The three Urgent Action Funds continue to support women environmental activists through our signature rapid response grants. On 17 March 2016, together with our grantees and partners, we are presenting this work at the 60th United Nations Commission on the Status of Women. Additionally, we are calling on allies of women’s movements, of environmental movements, and of peace and justice everywhere, to support the following demands:
- We call on the Netherlands Development Finance Company to immediately withdraw its financing from the Agua Zarca project, the project that was opposed by Berta Cáceres and her community. The Netherlands, which has invested in women’s rights and in environmental initiatives for many years, should, at minimum, want no association with a venture tainted by an assassination charge. Additionally, the Agua Zarca project was initiated in violation of ILO Convention 169, without prior consultation or consent of the affected communities.

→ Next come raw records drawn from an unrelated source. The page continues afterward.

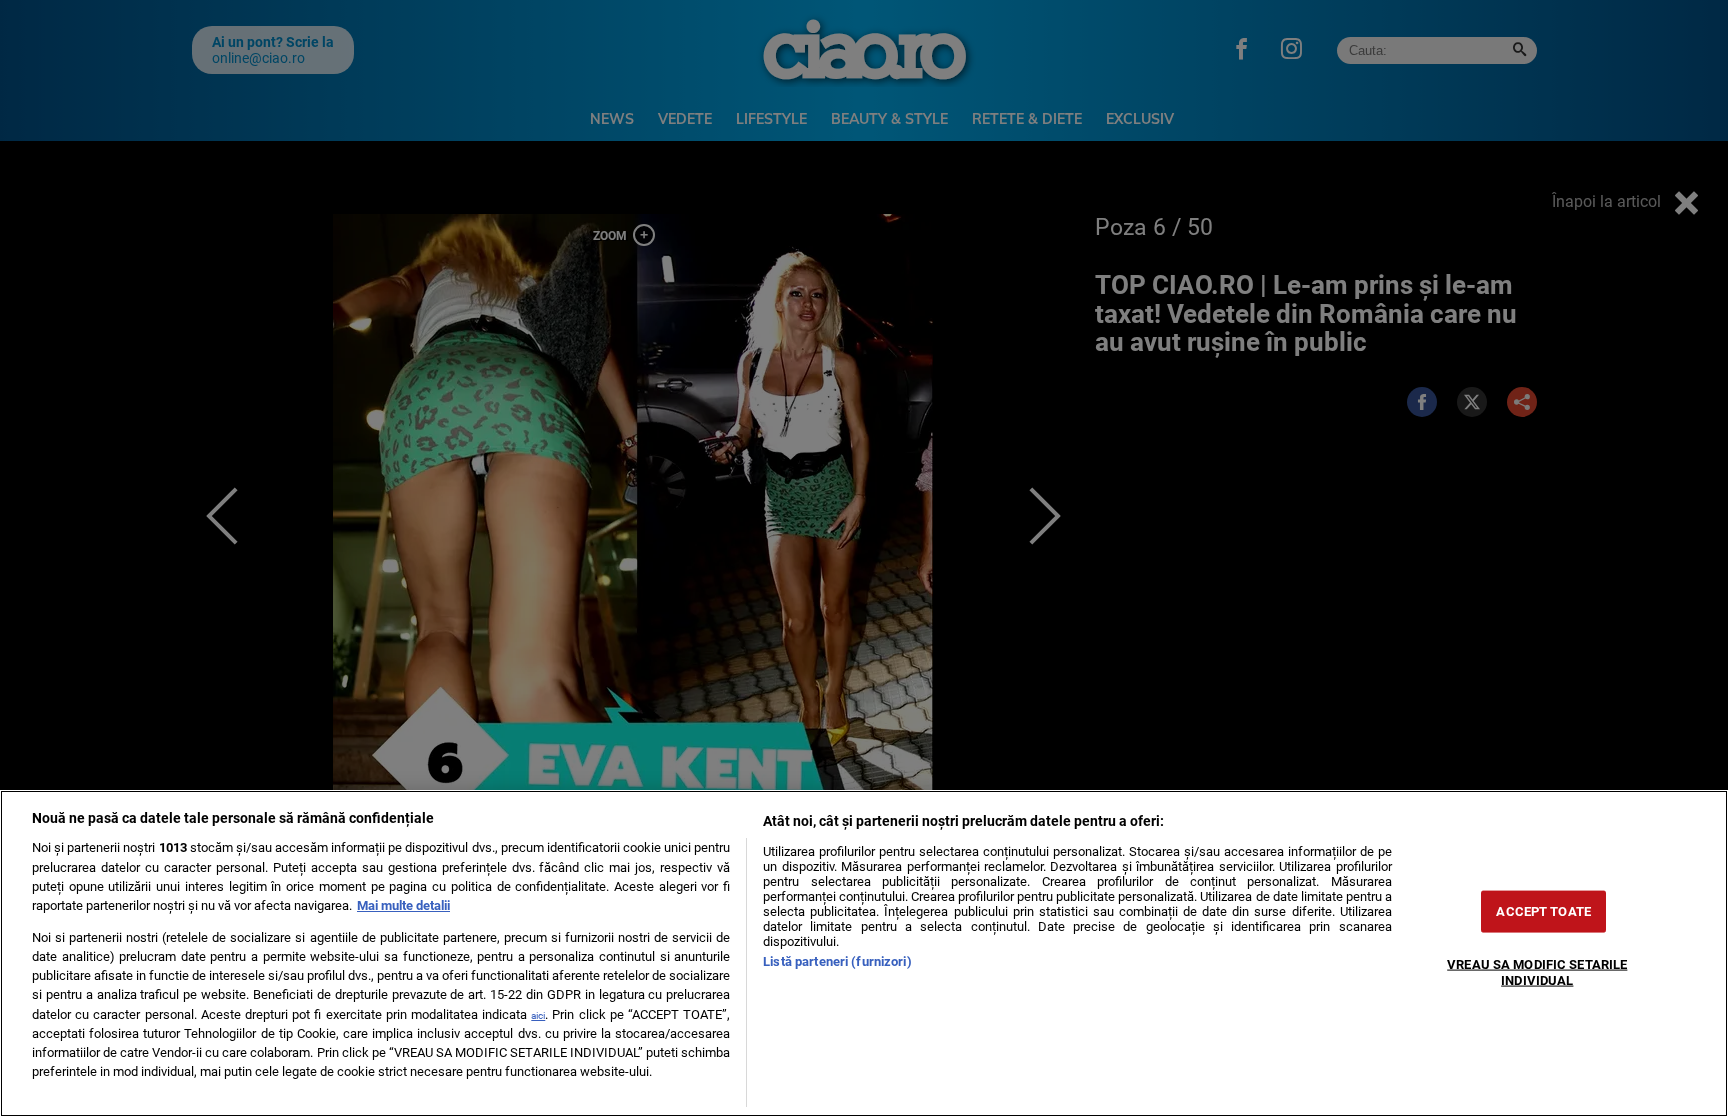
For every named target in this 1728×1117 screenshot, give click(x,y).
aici (538, 1015)
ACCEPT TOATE (1543, 911)
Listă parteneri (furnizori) (837, 961)
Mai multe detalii (403, 905)
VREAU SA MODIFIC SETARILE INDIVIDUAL (1537, 972)
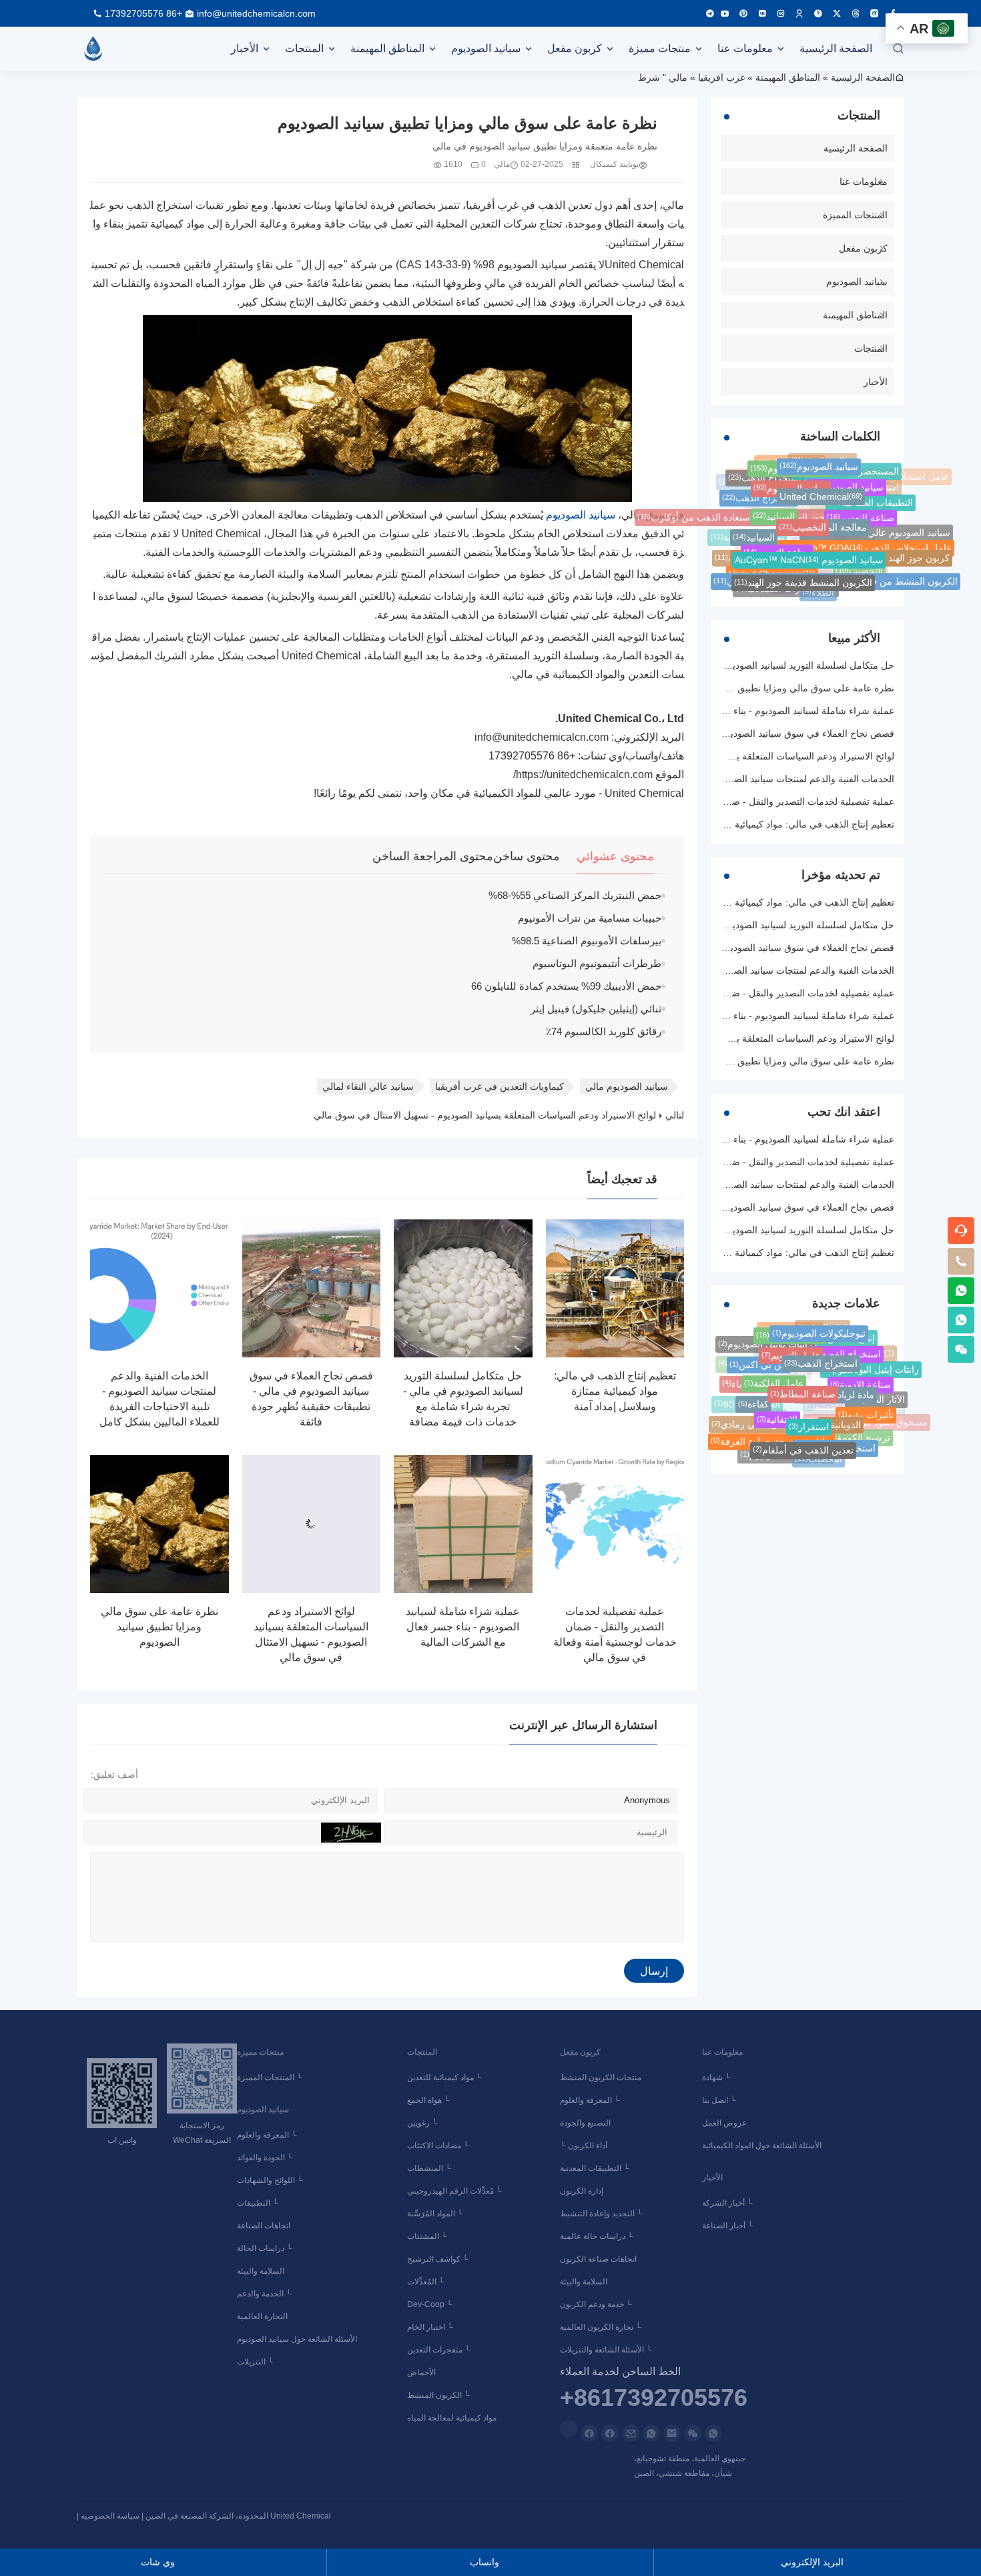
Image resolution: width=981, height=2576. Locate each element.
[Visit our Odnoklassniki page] (799, 13)
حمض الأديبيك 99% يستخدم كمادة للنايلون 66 (566, 986)
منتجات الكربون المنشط (602, 2077)
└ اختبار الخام (436, 2327)
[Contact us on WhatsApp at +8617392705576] (961, 1290)
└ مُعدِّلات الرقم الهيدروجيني (460, 2191)
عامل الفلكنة (773, 1376)
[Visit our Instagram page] (874, 13)
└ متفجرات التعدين (440, 2349)
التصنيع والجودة (587, 2123)
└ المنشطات (435, 2168)
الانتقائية (777, 1412)
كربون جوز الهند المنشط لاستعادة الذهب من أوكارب (744, 516)
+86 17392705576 (143, 13)
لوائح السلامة (819, 1374)
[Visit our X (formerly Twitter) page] (837, 13)
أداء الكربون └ (585, 2145)
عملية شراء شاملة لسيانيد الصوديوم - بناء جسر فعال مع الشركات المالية (463, 1627)
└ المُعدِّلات (431, 2281)
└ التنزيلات (257, 2361)
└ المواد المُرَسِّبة (441, 2213)
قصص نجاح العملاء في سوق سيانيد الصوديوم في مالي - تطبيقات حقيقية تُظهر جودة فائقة (721, 733)
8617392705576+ (653, 2398)
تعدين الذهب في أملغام (803, 1444)
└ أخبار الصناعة (729, 2225)
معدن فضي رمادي (751, 1423)
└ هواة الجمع (434, 2100)
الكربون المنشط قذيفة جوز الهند (803, 580)
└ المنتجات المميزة (271, 2077)
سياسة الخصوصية (110, 2516)
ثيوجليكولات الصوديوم (819, 1330)
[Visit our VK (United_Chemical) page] (762, 13)
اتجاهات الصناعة (265, 2225)
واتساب (488, 2562)
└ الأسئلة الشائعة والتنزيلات (608, 2349)
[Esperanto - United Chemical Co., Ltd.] (93, 49)
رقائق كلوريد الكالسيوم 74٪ (603, 1031)
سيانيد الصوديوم (486, 48)
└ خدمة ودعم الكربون (598, 2304)
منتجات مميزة (660, 48)
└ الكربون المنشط (440, 2395)
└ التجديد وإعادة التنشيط (603, 2213)
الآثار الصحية (876, 1398)
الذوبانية (841, 1418)
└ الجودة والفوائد (267, 2157)
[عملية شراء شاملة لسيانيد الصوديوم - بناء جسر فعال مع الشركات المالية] (463, 1524)
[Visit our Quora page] (818, 13)
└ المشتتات (433, 2236)
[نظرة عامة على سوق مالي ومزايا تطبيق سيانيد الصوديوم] (159, 1524)
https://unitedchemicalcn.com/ (583, 774)
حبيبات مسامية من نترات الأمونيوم (589, 918)
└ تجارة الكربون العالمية (602, 2327)
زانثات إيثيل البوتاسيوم (871, 1367)
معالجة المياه (835, 522)
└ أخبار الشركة (729, 2203)
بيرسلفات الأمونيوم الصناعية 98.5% (586, 940)
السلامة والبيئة (262, 2271)
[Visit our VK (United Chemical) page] (780, 13)
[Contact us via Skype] (589, 2433)
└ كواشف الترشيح (443, 2259)
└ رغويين (428, 2123)
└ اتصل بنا (721, 2100)
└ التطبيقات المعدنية (596, 2168)
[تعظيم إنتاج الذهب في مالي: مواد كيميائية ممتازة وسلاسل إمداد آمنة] (615, 1288)
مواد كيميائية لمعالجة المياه (454, 2418)
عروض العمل (726, 2123)
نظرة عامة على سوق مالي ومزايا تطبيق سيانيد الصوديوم (159, 1627)
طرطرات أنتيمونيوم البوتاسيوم (597, 963)
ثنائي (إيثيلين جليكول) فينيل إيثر (596, 1008)
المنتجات (304, 48)
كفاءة (753, 1399)
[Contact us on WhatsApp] (713, 2433)
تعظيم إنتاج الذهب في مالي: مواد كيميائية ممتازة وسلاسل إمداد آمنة (615, 1391)
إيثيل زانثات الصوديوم (786, 1455)
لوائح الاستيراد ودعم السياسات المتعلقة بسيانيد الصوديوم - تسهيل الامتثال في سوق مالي (485, 1115)
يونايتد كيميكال (614, 164)
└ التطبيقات (259, 2203)
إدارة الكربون (583, 2191)
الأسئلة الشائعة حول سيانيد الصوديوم (299, 2339)
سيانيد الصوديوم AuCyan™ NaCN (809, 555)
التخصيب (802, 522)
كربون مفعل (574, 48)
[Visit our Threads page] (855, 13)
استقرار (809, 1418)
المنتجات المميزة (855, 215)
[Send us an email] (672, 2433)
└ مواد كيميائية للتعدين (446, 2077)
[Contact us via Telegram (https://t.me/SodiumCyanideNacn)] (710, 13)
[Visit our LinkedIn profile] (568, 2428)
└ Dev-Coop (435, 2304)
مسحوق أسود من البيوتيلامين (866, 1424)
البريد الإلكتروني (816, 2562)
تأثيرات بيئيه (866, 1410)
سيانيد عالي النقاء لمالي (368, 1086)
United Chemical (820, 492)
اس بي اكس (758, 1360)
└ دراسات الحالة (266, 2248)
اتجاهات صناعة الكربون (600, 2259)
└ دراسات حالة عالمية (598, 2236)
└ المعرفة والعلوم (269, 2135)
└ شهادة (718, 2077)
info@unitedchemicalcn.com (256, 13)
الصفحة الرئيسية (835, 48)
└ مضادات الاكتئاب (444, 2145)
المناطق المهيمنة (387, 48)
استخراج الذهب (758, 495)
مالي (678, 77)
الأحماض (423, 2372)
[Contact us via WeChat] (692, 2433)
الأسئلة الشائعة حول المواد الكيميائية (764, 2145)
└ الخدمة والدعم (266, 2293)
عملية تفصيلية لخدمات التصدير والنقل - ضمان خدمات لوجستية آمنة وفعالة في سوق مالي (720, 801)
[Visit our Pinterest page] (743, 13)
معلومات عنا (745, 48)
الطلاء (818, 592)
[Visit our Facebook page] (610, 2433)
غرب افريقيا (721, 77)
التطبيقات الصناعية (870, 501)
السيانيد (774, 512)
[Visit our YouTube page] (724, 13)
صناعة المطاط (803, 1385)
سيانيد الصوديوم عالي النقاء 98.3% (876, 532)
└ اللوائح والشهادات (272, 2180)
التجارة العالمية (264, 2316)
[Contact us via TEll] (651, 2433)
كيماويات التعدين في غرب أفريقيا (499, 1086)
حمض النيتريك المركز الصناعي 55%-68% (574, 895)
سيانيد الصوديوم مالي (626, 1086)
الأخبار (244, 48)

- We call for truth and justice. We join many organizations and governments in calling on the Honduras government to undertake a prompt, thorough, and fair investigation into Berta Cáceres’ murder and to hold those responsible accountable.
- We call on all member states participating in the 60th United Nations Commission on the Status of Women to take steps to affirm the right of citizens to engage in peaceful campaigns to protect the environment and to protect activists from violations of their human rights. We ask them to specifically consider the experiences of women who defend human rights and the environment, and to take concrete steps to address the additional risks they face.
Berta was a dear friend, a grantee and partner to women’s rights organizations and activists like ourselves. She was a fierce voice for the Lenca people of Honduras, the environment, women’s rights, and LBTQI rights across the globe. She once told the Guardian newspaper, “We must undertake the struggle in all parts of the world, wherever we may be, because we have no other spare or replacement planet. We have only this one.”
Her violent death is a painful reminder of the powerful trinity of corporate, government and military interests, creating a tapestry of capitalist power structures that makes for a very challenging, often deadly, struggle. To quote the eloquent statement released by Berta’s mother and children, “Berta’s struggle was not only for the environment, it was for system change, in opposition to capitalism, racism and patriarchy.”
Berta will live on in our hearts, minds, and actions! May her soul rest in peace and power.